ACTIVITY
Transcribe exactly the line that contains "This screenshot has height=480, width=1568." and every line after it through the end of the records, with nothing else.

Stored data entries
==========
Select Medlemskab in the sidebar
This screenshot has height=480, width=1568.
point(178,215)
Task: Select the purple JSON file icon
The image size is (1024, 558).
==========
RESULT BELOW
This screenshot has height=480, width=1568.
point(178,215)
Task: Select the purple JSON file icon
The image size is (1024, 558).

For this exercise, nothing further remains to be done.